Duck Street Cottage comprises two cottages with an attached barn and outbuildings, dating to 1673, with additions and alterations from the mid to late 18th century. The building is constructed of coursed gritstone rubble, with graduated stone slate roofs. It is a long south-facing range composed of four elements. The first is a two-storey, one-bay cottage with a baffle entry and a lean-to addition at the west end. The second is a two-storey, two-bay cottage with a slightly lower ridge line. The third is a tall, two-bay barn; and the fourth is a two-storey, one-bay additional farm outbuilding.

The south front of the 17th-century cottage has a board door on the right, the jambs altered, with a lintel bearing a raised inscription, seemingly 'A D' over painted white, and a small rectangle with external 1673 triangles beneath. To its left is a four-light, now two-light, recessed-chamfered mullion window with a dripmould, with a similar three-light window above. The lean-to addition to the left has a board door with a small light above. Gable coping is present on the left end, and there are end stacks. The second cottage has a glazed door in a sawn stone surround on the right, and a four-pane window in a stone surround to the left and above. The barn has a cart entrance with jambs composed of quoins and tall narrow blocks, a segmental arch with voussoirs, a square opening above, and a byre door to the right, the jambs forming quoins to the former barn end. The additional outbuilding is entered from the east gable end, with a small window on the ground floor and a larger opening above; shaped kneelers and gable coping finish the right side.

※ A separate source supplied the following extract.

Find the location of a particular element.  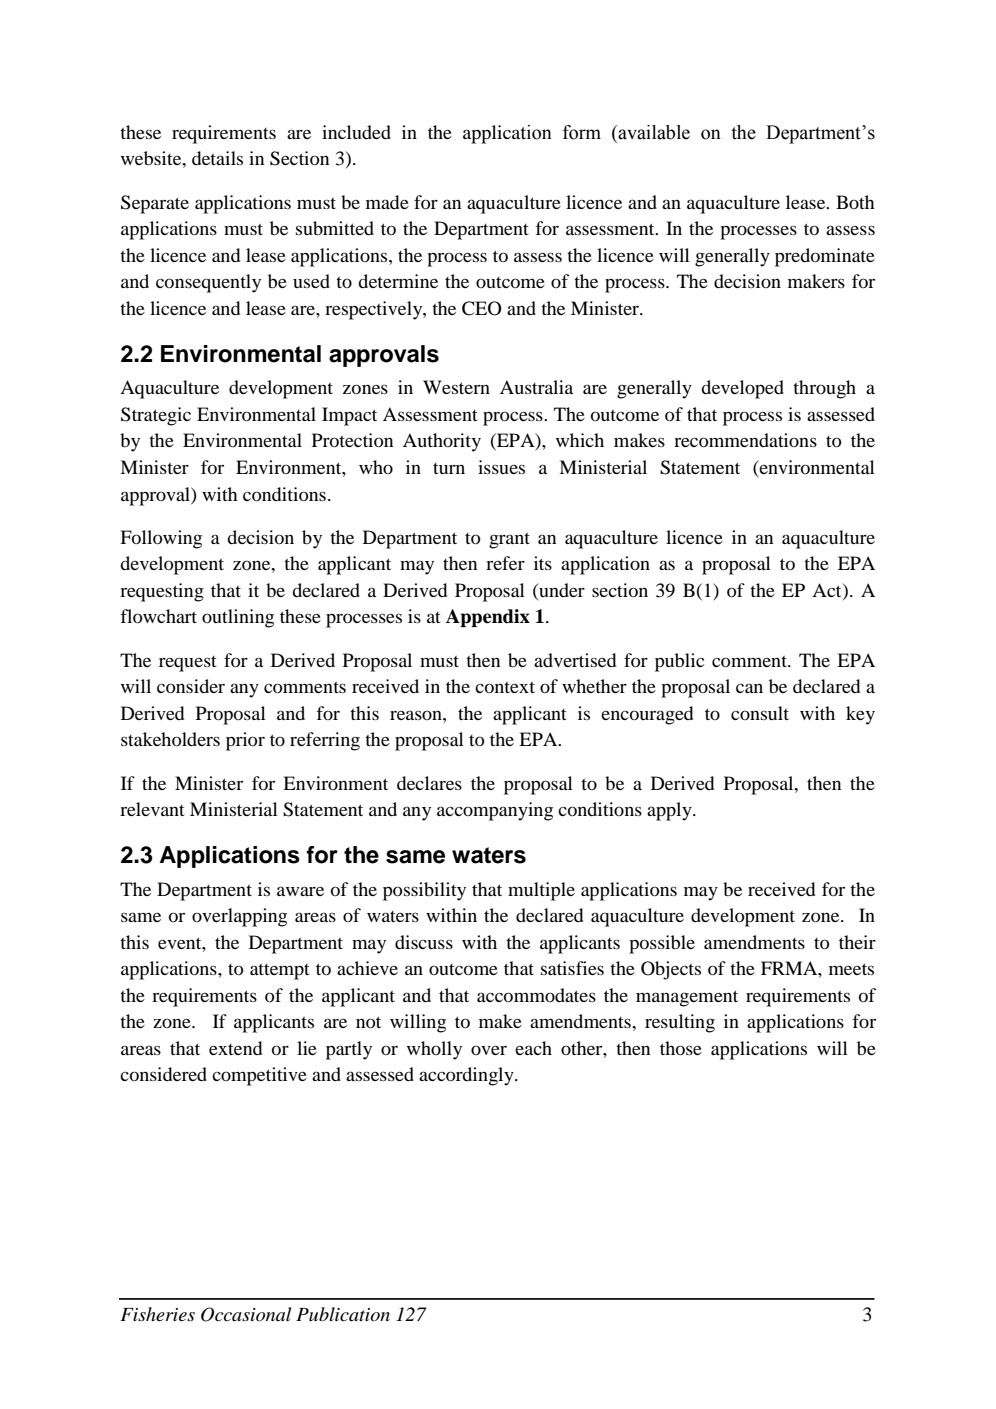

Inside the 17th-century cottage, a door opens onto the side of a large fireplace with stone stairs against the rear wall; the spine beam in the front room has cyma stops. The barn’s byre has timber stalls with a hayloft above, and the roof features two queen-strut trusses with carved carpenters marks. The building’s history is complex; the 17th-century cottage may originally have been larger, but conversion to two cottages in the mid to late 18th century makes interpretation difficult. It may have been associated with the large Greenhow limestone quarry behind, possibly serving as workers’ cottages, and the large barn suggests extensive farming activities. The site is situated within the Cockhill and Sunside Head mining area, which was worked extensively from the 17th through the 19th centuries.